Q: So what’s the next step for this particular vaccine candidate, or the broader search an AIDS vaccine?
A: It’s not clear yet. These data were presented in advance of a major AIDS vaccine meeting in Paris, which will happen in mid-October. More details will be released and analyzed at that meeting, and that information will guide the next steps.
One line of questioning that needs to be teased out, for example, is whether the study participants who got the vaccine but who still got infected did not mount a strong immune response, but the people who were protected did mount a strong immune response. That would be very crucial information to shape the next research steps by identifying correlates of immune protection. Vaccine development, like much of science, is an iterative process, so learning as much as we can from this study will be crucial.
Q: In recent years, as scientists have become disillusioned about the prospect for discovering an effective vaccine, the focus has shifted, with some success, to other prevention efforts, such as microbicides and PrEP. Do you worry that scientific attention and/or funding could now shift back towards the search for a vaccine in light of today’s news, and if so, what are the possible ramifications of losing focus on microbicides and PrEP?

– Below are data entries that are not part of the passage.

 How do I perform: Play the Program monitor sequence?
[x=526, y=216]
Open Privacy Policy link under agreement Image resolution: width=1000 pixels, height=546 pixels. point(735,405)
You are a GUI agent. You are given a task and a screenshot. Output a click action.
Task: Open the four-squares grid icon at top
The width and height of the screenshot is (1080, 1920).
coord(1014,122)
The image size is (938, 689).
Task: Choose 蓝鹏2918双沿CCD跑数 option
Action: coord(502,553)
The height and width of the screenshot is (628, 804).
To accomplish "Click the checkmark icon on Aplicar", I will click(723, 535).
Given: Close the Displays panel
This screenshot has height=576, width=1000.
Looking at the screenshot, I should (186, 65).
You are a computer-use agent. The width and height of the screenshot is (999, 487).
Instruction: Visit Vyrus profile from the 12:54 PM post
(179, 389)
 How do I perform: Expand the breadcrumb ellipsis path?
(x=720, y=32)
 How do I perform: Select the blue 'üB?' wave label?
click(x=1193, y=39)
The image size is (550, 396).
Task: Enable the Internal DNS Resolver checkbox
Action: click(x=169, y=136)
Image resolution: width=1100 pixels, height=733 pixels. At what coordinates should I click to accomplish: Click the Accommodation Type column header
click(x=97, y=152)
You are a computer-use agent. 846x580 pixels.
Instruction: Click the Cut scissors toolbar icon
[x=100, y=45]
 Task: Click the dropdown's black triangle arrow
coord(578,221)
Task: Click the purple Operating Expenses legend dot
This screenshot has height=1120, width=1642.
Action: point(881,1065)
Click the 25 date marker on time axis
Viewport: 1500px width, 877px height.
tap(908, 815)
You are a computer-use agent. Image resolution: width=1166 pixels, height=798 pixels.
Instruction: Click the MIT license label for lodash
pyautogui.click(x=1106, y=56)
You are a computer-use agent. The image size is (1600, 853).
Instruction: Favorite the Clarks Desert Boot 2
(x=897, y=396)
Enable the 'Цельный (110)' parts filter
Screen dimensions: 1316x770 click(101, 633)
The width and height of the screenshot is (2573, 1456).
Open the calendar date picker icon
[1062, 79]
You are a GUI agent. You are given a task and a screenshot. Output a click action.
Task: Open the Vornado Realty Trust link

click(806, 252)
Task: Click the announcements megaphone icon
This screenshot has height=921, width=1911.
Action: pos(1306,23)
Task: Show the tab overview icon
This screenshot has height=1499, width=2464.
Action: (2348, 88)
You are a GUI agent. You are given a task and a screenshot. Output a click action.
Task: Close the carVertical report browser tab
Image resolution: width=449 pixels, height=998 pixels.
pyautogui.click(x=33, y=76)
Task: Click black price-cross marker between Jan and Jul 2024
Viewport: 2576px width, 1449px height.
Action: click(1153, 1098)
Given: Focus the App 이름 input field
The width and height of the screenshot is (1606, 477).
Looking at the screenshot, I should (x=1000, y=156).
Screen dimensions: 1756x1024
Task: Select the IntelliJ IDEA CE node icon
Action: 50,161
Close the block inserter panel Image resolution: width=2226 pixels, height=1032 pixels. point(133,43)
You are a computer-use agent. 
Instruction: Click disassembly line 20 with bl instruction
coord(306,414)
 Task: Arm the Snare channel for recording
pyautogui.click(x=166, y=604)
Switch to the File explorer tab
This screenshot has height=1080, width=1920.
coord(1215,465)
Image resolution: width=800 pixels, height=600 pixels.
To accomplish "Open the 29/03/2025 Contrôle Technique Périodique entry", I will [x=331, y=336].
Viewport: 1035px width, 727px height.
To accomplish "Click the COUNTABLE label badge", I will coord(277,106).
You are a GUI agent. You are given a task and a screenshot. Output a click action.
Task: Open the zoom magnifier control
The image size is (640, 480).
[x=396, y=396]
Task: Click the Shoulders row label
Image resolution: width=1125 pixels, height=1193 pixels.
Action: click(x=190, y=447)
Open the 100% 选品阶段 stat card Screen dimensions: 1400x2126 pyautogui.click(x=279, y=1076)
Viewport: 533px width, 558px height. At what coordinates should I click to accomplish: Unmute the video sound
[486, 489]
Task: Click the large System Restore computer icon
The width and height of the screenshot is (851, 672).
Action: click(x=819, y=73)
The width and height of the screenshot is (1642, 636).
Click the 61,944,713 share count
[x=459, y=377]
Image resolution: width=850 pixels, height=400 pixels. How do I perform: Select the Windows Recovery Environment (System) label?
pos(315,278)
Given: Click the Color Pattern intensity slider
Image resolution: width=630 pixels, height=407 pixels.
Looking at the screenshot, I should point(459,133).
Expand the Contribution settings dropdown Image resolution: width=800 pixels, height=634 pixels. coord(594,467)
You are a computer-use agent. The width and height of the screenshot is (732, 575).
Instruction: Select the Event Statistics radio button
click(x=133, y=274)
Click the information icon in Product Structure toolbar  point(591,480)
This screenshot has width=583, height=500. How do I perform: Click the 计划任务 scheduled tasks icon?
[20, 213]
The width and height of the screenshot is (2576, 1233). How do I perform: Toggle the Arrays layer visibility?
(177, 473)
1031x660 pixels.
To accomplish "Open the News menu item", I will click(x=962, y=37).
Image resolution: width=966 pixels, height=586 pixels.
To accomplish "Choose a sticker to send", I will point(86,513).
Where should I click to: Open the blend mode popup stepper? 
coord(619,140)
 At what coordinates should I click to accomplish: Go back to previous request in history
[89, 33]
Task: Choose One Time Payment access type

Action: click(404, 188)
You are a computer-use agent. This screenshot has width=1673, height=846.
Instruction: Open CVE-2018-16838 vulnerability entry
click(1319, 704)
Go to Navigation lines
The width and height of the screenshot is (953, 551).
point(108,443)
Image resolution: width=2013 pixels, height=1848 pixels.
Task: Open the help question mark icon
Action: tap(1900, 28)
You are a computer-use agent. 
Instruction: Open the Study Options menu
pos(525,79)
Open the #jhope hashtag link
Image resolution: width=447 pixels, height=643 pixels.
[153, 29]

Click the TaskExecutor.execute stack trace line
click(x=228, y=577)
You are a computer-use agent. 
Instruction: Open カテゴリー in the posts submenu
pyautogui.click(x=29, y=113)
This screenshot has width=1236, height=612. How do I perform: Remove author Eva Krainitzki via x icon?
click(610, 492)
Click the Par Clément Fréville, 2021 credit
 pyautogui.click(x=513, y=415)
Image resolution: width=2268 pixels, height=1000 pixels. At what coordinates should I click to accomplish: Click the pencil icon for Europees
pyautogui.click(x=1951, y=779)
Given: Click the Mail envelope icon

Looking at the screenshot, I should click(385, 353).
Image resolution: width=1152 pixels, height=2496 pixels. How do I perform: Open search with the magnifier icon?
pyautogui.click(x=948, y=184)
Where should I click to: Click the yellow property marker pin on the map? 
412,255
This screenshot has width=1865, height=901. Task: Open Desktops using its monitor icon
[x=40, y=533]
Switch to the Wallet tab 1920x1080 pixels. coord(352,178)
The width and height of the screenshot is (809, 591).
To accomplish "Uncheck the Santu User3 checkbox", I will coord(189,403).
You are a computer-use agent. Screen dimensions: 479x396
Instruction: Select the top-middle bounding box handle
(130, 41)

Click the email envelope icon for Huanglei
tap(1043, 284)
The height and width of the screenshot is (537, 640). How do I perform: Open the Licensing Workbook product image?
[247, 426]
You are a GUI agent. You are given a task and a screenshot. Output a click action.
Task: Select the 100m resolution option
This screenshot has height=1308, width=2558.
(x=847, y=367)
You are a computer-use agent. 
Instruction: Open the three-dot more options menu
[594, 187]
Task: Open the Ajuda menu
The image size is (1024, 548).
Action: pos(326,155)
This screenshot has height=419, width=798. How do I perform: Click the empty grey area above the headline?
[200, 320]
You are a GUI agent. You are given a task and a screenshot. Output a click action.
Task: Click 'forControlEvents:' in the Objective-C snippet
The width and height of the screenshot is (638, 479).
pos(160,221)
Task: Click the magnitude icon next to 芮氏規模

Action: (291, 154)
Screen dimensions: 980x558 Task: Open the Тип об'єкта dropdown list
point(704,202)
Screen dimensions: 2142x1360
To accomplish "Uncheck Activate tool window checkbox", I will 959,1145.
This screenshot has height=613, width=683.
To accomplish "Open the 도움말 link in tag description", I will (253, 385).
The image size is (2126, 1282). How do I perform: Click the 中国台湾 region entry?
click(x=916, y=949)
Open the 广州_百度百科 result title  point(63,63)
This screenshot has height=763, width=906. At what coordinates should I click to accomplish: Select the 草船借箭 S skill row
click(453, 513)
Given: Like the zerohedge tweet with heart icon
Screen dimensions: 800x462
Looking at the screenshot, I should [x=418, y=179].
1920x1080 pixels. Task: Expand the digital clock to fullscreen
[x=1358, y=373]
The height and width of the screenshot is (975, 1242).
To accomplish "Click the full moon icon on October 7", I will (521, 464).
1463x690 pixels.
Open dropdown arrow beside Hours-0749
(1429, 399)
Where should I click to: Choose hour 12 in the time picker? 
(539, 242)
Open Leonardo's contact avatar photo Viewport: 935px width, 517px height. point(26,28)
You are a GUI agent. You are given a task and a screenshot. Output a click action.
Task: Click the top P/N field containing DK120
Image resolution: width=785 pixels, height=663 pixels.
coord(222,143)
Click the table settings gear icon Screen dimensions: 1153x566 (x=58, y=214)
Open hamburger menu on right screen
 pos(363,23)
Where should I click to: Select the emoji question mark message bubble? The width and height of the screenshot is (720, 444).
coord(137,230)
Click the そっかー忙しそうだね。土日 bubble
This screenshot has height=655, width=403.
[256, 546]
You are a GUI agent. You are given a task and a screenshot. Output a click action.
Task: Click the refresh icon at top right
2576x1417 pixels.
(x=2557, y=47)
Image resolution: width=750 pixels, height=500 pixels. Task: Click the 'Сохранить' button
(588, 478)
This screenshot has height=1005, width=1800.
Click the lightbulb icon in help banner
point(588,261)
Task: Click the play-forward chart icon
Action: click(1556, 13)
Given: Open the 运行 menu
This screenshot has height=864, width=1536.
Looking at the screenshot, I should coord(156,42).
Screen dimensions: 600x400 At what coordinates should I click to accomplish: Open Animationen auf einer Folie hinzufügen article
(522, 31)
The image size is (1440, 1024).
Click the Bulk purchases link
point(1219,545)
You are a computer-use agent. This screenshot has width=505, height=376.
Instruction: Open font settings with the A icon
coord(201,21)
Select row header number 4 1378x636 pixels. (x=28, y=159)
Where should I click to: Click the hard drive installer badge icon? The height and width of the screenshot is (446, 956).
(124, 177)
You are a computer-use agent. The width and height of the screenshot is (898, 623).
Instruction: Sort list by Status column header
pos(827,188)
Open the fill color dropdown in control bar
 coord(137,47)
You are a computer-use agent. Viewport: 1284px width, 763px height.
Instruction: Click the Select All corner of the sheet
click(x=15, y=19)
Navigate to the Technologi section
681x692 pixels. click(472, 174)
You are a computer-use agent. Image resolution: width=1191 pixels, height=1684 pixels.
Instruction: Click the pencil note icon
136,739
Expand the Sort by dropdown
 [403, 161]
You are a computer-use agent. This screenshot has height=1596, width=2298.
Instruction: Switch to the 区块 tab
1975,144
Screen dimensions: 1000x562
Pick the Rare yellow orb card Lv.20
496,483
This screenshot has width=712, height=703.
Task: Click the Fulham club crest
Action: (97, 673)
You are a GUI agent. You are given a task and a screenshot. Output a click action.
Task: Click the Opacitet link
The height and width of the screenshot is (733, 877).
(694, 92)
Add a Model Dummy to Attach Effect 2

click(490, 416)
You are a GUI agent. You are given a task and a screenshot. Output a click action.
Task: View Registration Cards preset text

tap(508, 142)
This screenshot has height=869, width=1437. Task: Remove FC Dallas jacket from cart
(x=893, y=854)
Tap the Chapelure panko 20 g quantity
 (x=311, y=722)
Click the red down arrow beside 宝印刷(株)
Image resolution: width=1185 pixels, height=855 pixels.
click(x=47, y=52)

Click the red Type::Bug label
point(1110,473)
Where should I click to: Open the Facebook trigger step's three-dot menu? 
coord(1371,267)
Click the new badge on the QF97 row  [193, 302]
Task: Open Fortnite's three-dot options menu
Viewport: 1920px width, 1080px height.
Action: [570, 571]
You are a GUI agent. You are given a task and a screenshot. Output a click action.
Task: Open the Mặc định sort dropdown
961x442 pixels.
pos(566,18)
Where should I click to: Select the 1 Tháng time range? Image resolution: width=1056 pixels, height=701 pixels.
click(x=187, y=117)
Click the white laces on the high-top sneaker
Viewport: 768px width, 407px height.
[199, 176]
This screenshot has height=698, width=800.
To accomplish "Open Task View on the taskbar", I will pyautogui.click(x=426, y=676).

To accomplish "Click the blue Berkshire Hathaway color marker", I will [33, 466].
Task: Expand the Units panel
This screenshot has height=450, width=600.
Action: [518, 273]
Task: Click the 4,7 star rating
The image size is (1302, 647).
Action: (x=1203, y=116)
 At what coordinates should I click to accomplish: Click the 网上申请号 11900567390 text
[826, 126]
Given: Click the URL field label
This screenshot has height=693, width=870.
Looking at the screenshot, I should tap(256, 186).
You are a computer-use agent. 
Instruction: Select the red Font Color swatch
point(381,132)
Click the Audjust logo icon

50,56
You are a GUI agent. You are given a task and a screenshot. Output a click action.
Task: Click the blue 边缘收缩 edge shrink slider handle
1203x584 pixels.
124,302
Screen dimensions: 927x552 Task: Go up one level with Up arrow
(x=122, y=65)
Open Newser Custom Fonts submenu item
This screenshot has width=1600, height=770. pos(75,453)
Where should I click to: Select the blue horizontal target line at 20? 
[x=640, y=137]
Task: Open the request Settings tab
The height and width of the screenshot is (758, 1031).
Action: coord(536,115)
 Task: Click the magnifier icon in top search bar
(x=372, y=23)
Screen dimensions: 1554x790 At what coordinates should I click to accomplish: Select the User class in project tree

A: I would hope the promise of this new research does not divert resources from one area to another. We need all of the above. Remember, oral chemoprophylaxis, known as PrEP, and topical microbicides have to be taken regularly right now and so they could be much more expensive and rely more on people’s adherence than a vaccine, which ideally could confer a high level of protection with a few shots. The drugs are available now for PrEP, so if we can show benefit in the short run, we need to move forward with that. Microbicides also hold great promise. But ultimately to stop the epidemic in its tracks, we need a vaccine. All of this research needs to go forward, since none of us is smart enough to know what it will take to protect future generations from HIV.